→ Entries provided:
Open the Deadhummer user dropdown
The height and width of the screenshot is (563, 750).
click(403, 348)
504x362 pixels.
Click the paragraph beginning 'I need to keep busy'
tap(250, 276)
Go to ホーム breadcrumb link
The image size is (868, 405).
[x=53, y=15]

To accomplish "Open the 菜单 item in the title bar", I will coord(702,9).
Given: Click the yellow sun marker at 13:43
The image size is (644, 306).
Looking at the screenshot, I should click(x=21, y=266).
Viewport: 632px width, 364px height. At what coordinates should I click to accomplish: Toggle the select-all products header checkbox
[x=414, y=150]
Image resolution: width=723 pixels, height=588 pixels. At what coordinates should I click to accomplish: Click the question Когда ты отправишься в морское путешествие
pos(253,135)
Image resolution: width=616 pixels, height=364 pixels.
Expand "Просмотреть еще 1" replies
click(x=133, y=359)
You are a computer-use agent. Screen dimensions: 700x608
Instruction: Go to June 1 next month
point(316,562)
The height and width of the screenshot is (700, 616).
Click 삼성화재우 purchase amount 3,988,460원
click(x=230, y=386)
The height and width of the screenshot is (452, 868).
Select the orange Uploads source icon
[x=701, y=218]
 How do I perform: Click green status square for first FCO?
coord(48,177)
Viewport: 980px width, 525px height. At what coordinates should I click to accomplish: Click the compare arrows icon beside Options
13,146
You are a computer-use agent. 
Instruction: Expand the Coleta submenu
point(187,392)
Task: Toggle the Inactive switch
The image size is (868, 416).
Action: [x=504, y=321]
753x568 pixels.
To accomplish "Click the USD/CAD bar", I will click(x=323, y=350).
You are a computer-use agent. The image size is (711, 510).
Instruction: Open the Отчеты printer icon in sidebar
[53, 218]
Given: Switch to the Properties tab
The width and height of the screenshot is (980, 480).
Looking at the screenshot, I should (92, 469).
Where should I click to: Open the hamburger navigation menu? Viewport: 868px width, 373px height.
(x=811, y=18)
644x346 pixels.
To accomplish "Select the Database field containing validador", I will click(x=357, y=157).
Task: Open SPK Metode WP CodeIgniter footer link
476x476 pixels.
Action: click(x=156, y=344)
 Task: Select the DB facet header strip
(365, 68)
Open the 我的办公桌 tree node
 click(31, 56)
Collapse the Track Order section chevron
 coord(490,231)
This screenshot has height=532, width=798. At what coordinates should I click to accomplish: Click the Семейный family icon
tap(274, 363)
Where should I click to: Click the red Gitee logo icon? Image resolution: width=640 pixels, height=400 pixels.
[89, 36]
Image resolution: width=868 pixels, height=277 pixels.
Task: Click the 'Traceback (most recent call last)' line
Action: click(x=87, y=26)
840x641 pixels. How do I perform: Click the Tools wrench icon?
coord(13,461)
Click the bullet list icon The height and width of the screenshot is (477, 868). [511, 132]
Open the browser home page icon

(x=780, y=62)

→ Aim of the task:
The whole listing above is to be output exactly.

→ Result of the exercise:
Open the Deadhummer user dropdown
The height and width of the screenshot is (563, 750).
click(403, 348)
504x362 pixels.
Click the paragraph beginning 'I need to keep busy'
tap(250, 276)
Go to ホーム breadcrumb link
The image size is (868, 405).
[x=53, y=15]

To accomplish "Open the 菜单 item in the title bar", I will coord(702,9).
Given: Click the yellow sun marker at 13:43
The image size is (644, 306).
Looking at the screenshot, I should click(x=21, y=266).
Viewport: 632px width, 364px height. At what coordinates should I click to accomplish: Toggle the select-all products header checkbox
[x=414, y=150]
Image resolution: width=723 pixels, height=588 pixels. At what coordinates should I click to accomplish: Click the question Когда ты отправишься в морское путешествие
pos(253,135)
Image resolution: width=616 pixels, height=364 pixels.
Expand "Просмотреть еще 1" replies
click(x=133, y=359)
You are a computer-use agent. Screen dimensions: 700x608
Instruction: Go to June 1 next month
point(316,562)
The height and width of the screenshot is (700, 616).
Click 삼성화재우 purchase amount 3,988,460원
click(x=230, y=386)
The height and width of the screenshot is (452, 868).
Select the orange Uploads source icon
[x=701, y=218]
 How do I perform: Click green status square for first FCO?
coord(48,177)
Viewport: 980px width, 525px height. At what coordinates should I click to accomplish: Click the compare arrows icon beside Options
13,146
You are a computer-use agent. 
Instruction: Expand the Coleta submenu
point(187,392)
Task: Toggle the Inactive switch
The image size is (868, 416).
Action: [x=504, y=321]
753x568 pixels.
To accomplish "Click the USD/CAD bar", I will click(x=323, y=350).
You are a computer-use agent. The image size is (711, 510).
Instruction: Open the Отчеты printer icon in sidebar
[53, 218]
Given: Switch to the Properties tab
The width and height of the screenshot is (980, 480).
Looking at the screenshot, I should (92, 469).
Where should I click to: Open the hamburger navigation menu? Viewport: 868px width, 373px height.
(x=811, y=18)
644x346 pixels.
To accomplish "Select the Database field containing validador", I will click(x=357, y=157).
Task: Open SPK Metode WP CodeIgniter footer link
476x476 pixels.
Action: click(x=156, y=344)
 Task: Select the DB facet header strip
(365, 68)
Open the 我的办公桌 tree node
 click(31, 56)
Collapse the Track Order section chevron
 coord(490,231)
This screenshot has height=532, width=798. At what coordinates should I click to accomplish: Click the Семейный family icon
tap(274, 363)
Where should I click to: Click the red Gitee logo icon? Image resolution: width=640 pixels, height=400 pixels.
[89, 36]
Image resolution: width=868 pixels, height=277 pixels.
Task: Click the 'Traceback (most recent call last)' line
Action: click(x=87, y=26)
840x641 pixels. How do I perform: Click the Tools wrench icon?
coord(13,461)
Click the bullet list icon The height and width of the screenshot is (477, 868). [511, 132]
Open the browser home page icon

(x=780, y=62)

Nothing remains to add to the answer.